At the 17th APEC Economic Leaders Meeting in Singapore over the weekend, leaders of the Asia Pacific Economic Cooperation economies declared they are seeking a new growth paradigm and an expanded trade and investment agenda that will strengthen regional economic integration (REI) in the Asia-Pacific region.
In their declaration issued yesterday, the 21-nation group also declared their commitment to keep markets open and refrain from raising new barriers to investment or to trade in goods and services, and will regularly review their adherence to these commitments.
According to the leaders, the most effective means of dealing with protectionist pressures and delivering a global stimulus package to sustain and secure the group's recovery is an ambitious and balanced conclusion to the Doha Development Agenda (DDA) in 2010. The group is prepared to exercise pragmatism and all possible flexibility and utilise all possible avenues in order to accelerate the pace of negotiations to secure convergence on a final package.

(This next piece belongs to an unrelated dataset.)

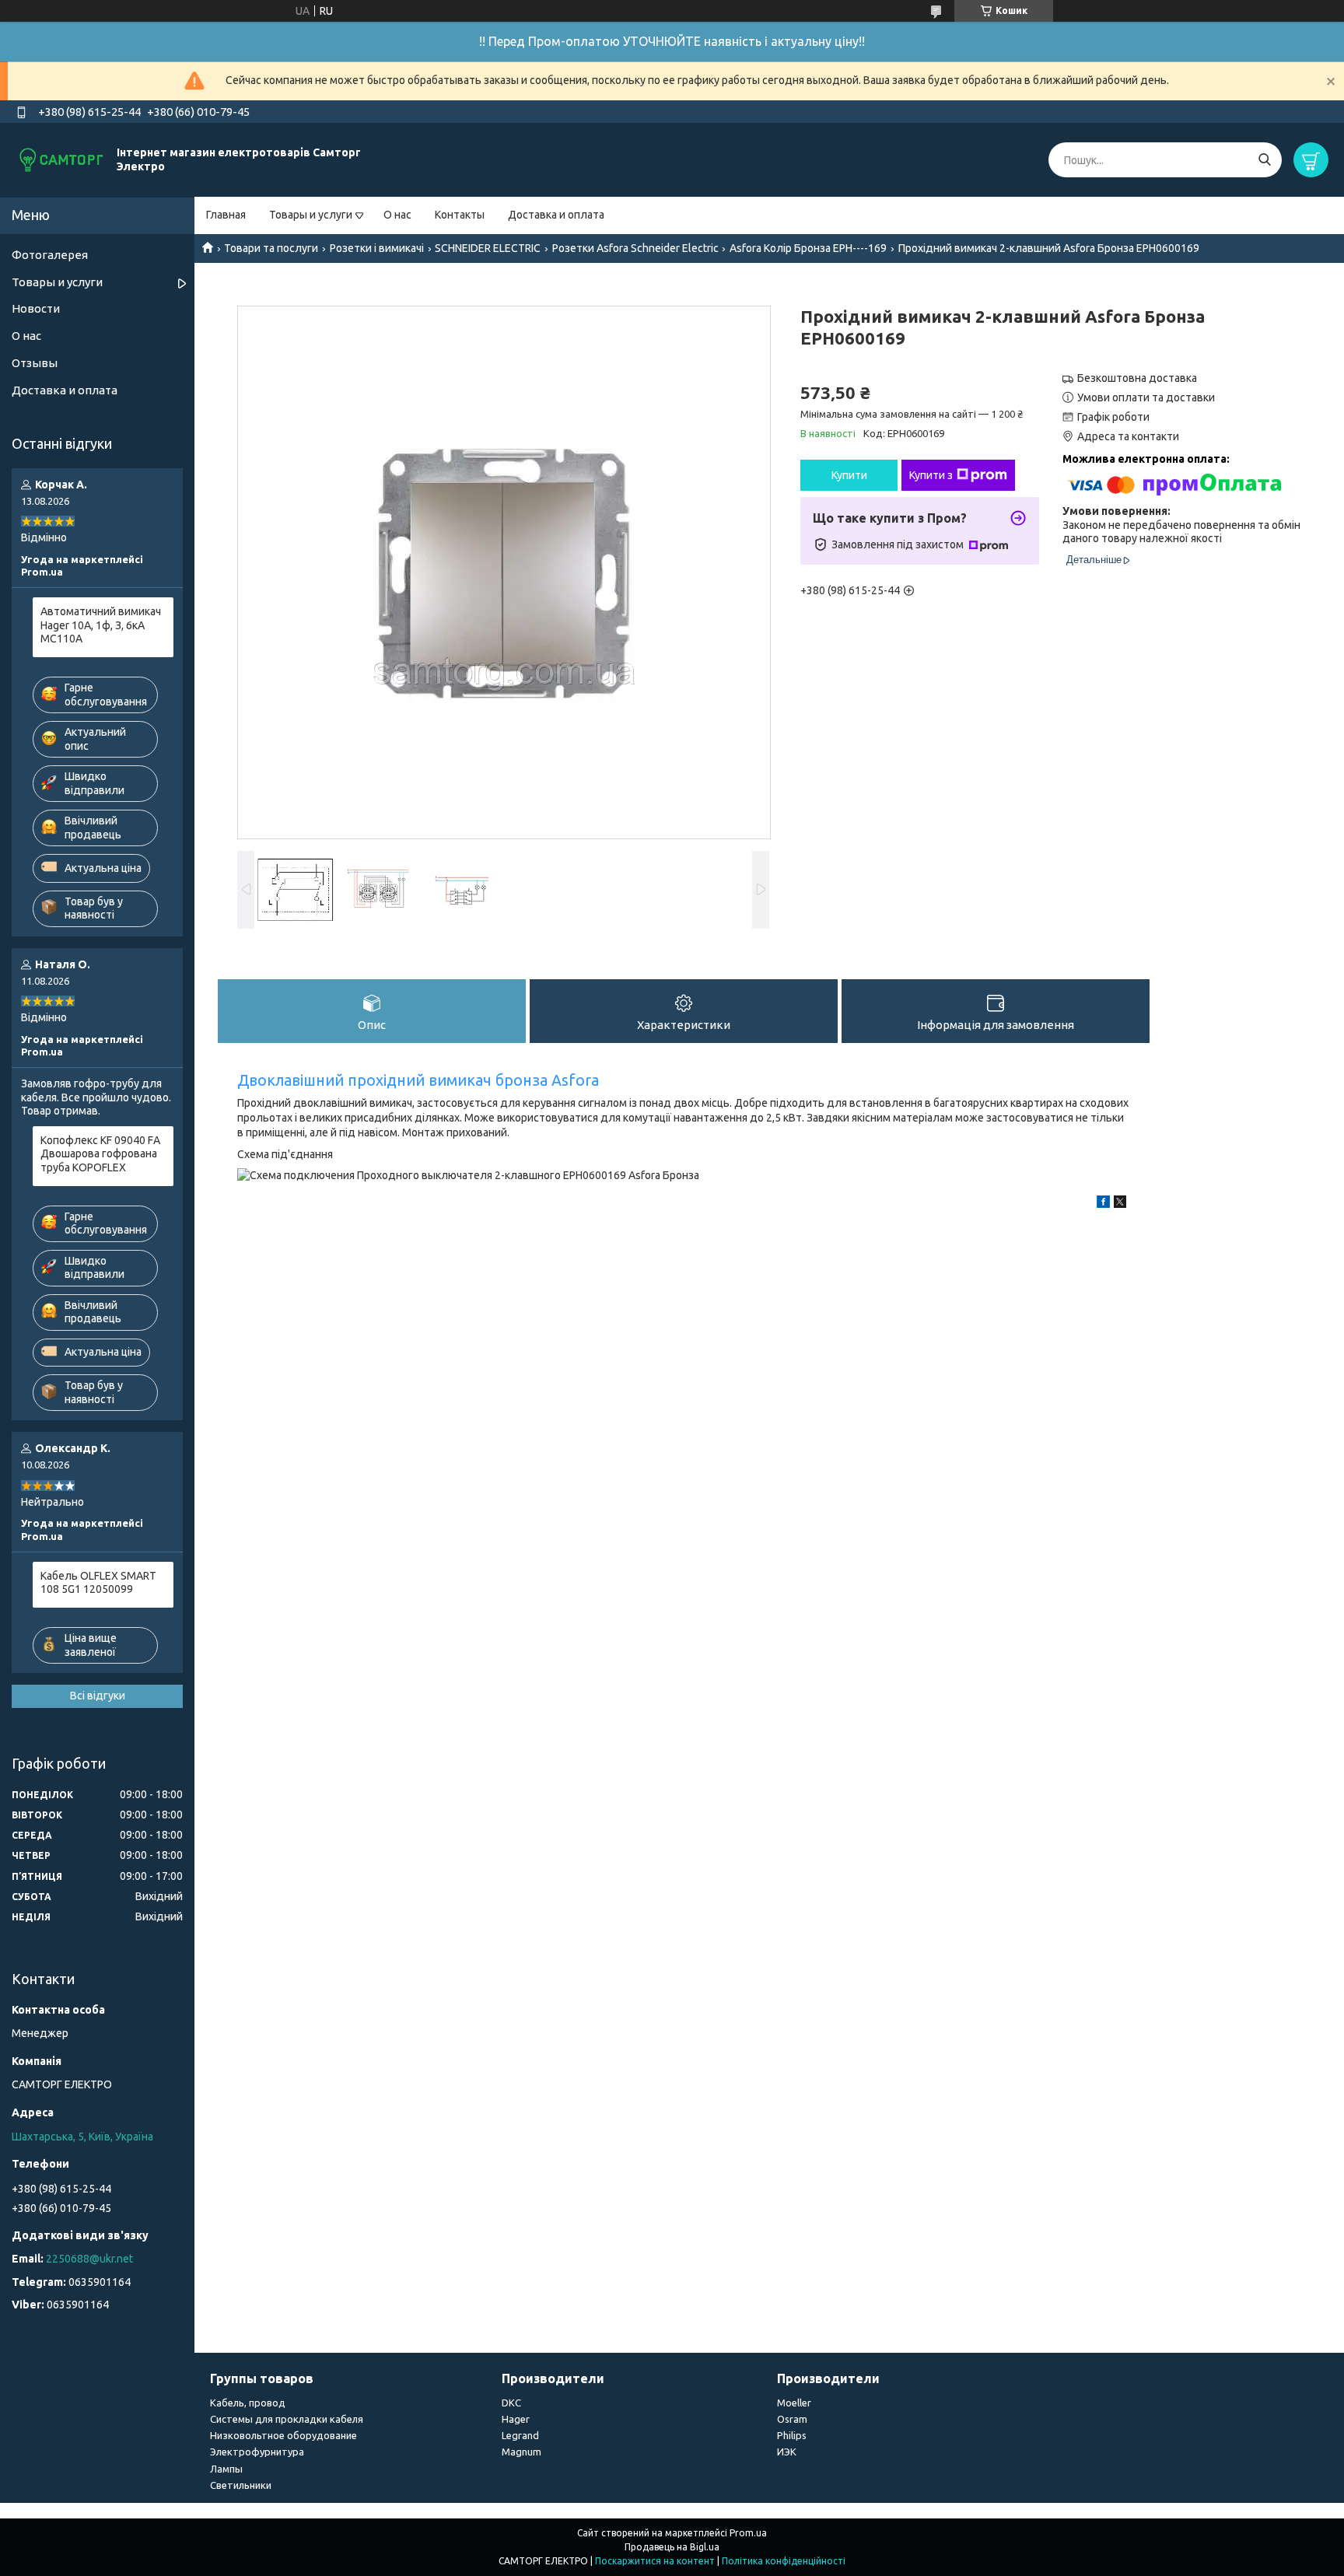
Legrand (520, 2435)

"We will ensure that economic growth in our region is consistent with sustainable development," state the leaders, adding that a key thrust in APEC's sustainable growth agenda is the APEC Environmental Goods and Services (EGS) Work Programme, under which the group will develop and implement a set of concrete actions to support sustainable growth in the region, advance work to increase utilisation and dissemination of EGS, reduce existing barriers and refrain from introducing new barriers to trade and investment in EGS, and enhance capabilities of economies to develop their EGS sectors.

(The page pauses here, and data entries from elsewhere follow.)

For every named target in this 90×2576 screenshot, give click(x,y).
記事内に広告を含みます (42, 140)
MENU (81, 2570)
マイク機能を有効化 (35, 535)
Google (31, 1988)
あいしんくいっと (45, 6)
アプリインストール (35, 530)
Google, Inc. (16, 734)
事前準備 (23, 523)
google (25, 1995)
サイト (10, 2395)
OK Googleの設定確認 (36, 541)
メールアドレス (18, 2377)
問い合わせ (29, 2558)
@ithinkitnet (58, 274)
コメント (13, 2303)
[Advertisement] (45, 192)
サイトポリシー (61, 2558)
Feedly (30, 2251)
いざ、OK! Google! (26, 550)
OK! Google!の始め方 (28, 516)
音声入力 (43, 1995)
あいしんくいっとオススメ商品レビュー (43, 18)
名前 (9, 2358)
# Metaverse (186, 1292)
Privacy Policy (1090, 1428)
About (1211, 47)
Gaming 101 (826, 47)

The leaders also declared their support for the goals of the G20 Framework for Strong, Sustainable and Balanced Growth by working together to ensure that their macroeconomic, regulatory and structural policies are collectively consistent with more sustainable and balanced trajectories of growth. The group will also develop macro prudential and regulatory policies to help prevent credit and asset price cycles from becoming forces of destabilisation.